Sem querer alienar as pessoas de direita (mas já o fazendo, tenho certeza), é preciso dizer: a adesão ao bolsonarismo não parece ser muito mais do que fruto de burrice, medo, frustração, ódio ou oportunismo. Em muitos casos, tudo isso junto.
‘Não parece ser muito mais’ aqui não denota que eu acredite ser este um problema menor, fácil de solucionar. Pelo contrário, essas emoções simples, negativas, quase como reações automáticas, têm uma força muito grande para engendrar comportamento. Ademais, combater suas origens é algo muito difícil (utópico? Não!), porque suas causas são estruturantes na sociedade capitalista. Não é por acaso que o capital trabalhe tão ativamente para consolidar um consenso em torno dessas soluções imediatas. A verdade é que, no afã de explorar mais para lucrar, o capital buscou ativamente capturar o trabalhador em uma gaiola de anencefalia sociopolítica.
Anencéfalos, porém, tornam-se instáveis. Em um contexto assim, vive-se constantemente sobre um fio estendido em um abismo: o fascismo. Quando Brecht disse que “a cadela do fascismo está sempre no cio”, estava fazendo mais que uma metáfora arguta, mas expressando uma verdade daquelas que tendem ao absoluto: estelionatários, maldosos, pessoas apodrecidas por dentro (daquelas que não se importam em se refestelar sobre uma pilha de corpos), hipócritas, todos estão constantemente à espreita de uma oportunidade para cravar suas presas na sociedade. Uma população emburrecida é uma vítima fácil.
Assim, o capitalismo constrói a sua própria ruína. Para tentar se manter no poder, degrada o aparato cognitivo das pessoas, corrói suas mentes, autonomia e autoestima. Cérebros vazios, porém, podem ser ocupados pelos vermes que, em última instância, têm o potencial de levar um coletivo humano à extinção: chamaremos, novamente, esses vermes parasitas de fascistas. Tudo isso por ganância, para ter o que não precisam, para ostentar, por simples ódio; em suma, reflexo de algum desequilíbrio psicossociobiológico que os leva a praticar o mal por prazer. O próprio capitalismo perece no processo, tenha certeza.
Seria bom, se não nos arrastasse consigo.
O bolsonarismo resiste por culpa do capital.
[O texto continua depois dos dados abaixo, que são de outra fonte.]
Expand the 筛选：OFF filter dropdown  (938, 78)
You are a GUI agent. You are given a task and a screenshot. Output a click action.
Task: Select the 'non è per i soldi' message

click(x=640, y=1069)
Foram empresários que trabalharam para emburrecer o povo, tolher o fruto de seu trabalho, seu tempo e, por fim, sua vontade. São aqueles mesmos empresários que abraçaram os Bolsonaro, deram-lhes voz, financiaram seus arroubos golpistas e, mesmo depois de tudo, continuam a sonhar secretamente em encampar um fascista com toda aquela disposição para a gestão e controle malthusianos da população (enquanto lhes entrega a chave dos cofres da República). O bolsonarismo é mais um sintoma do capitalismo, talvez um carcinoma, algo maligno, que se alimenta da força vital das pessoas. Oxalá encontremos a cura!